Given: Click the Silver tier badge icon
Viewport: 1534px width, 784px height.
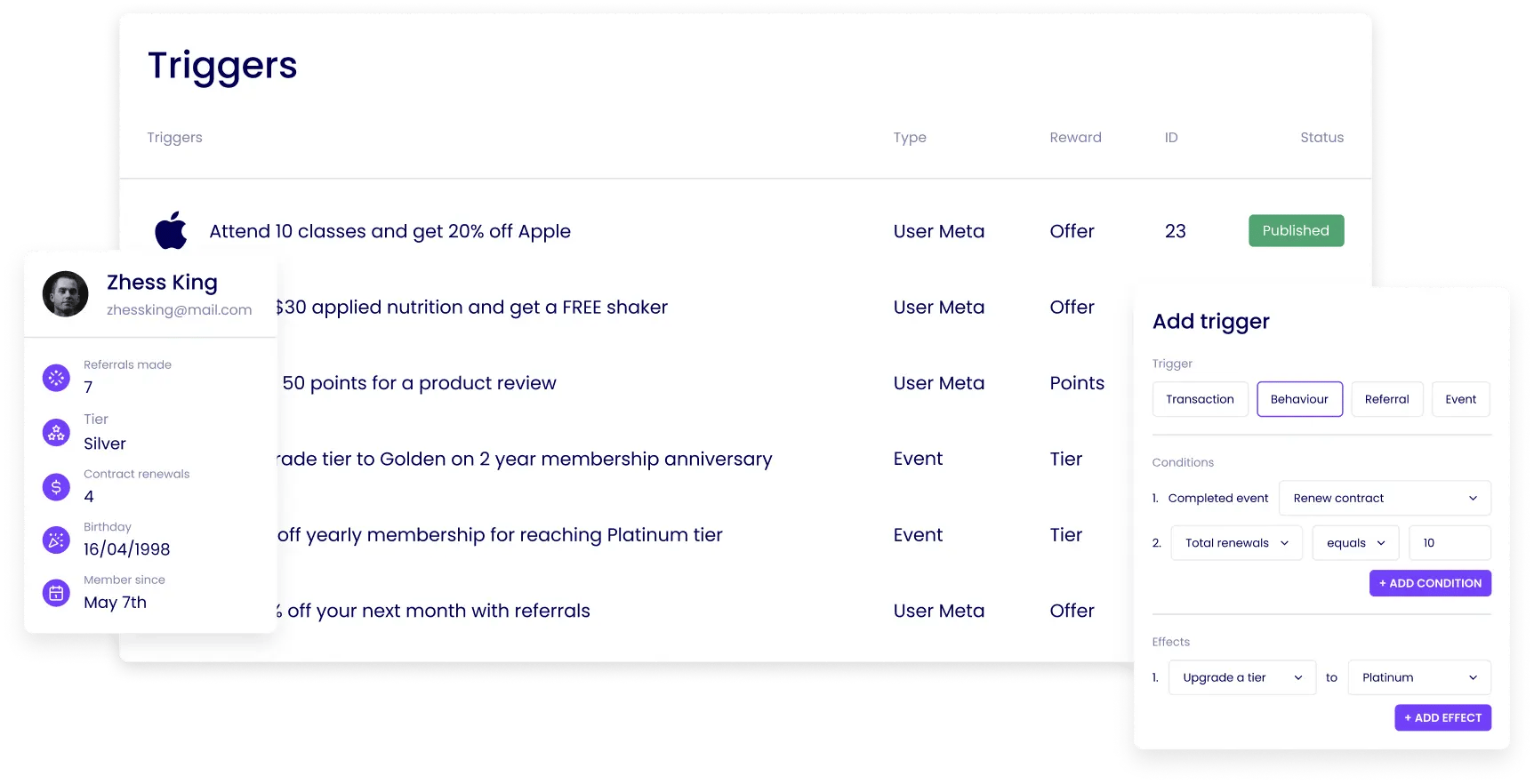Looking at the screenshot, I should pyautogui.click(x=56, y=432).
· · ·
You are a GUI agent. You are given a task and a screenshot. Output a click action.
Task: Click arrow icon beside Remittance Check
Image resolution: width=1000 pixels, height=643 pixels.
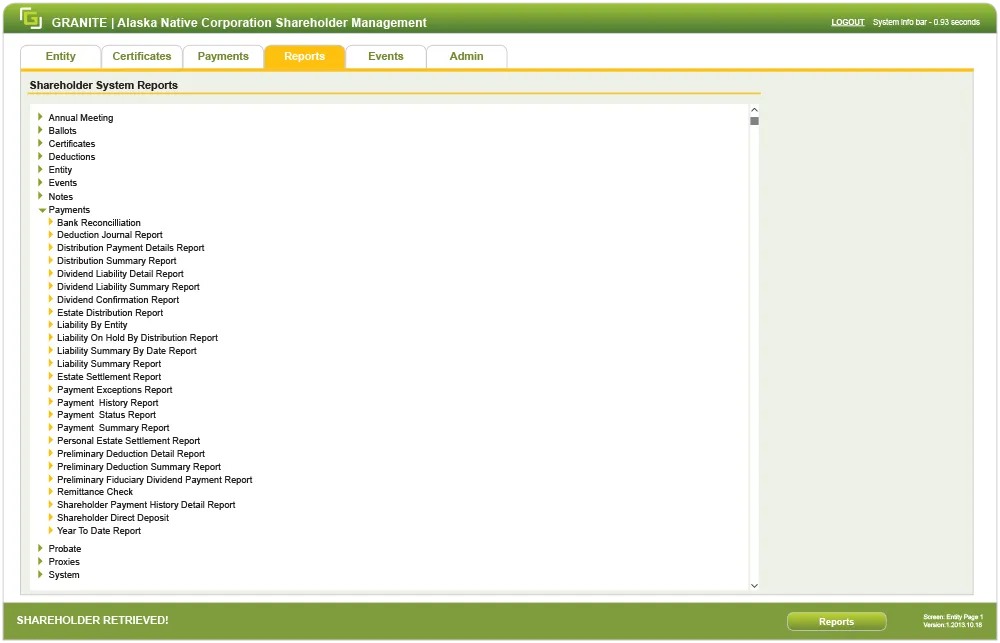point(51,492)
· · ·
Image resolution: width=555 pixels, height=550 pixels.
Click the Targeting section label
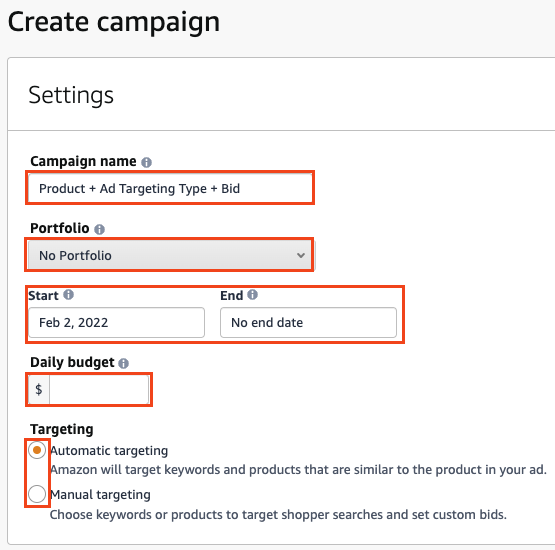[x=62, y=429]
· · ·
Check each line of the listing above, and copy it if it contains the word "icon".

Given: Click the Silver tier badge icon
Task: Click arrow icon beside Remittance Check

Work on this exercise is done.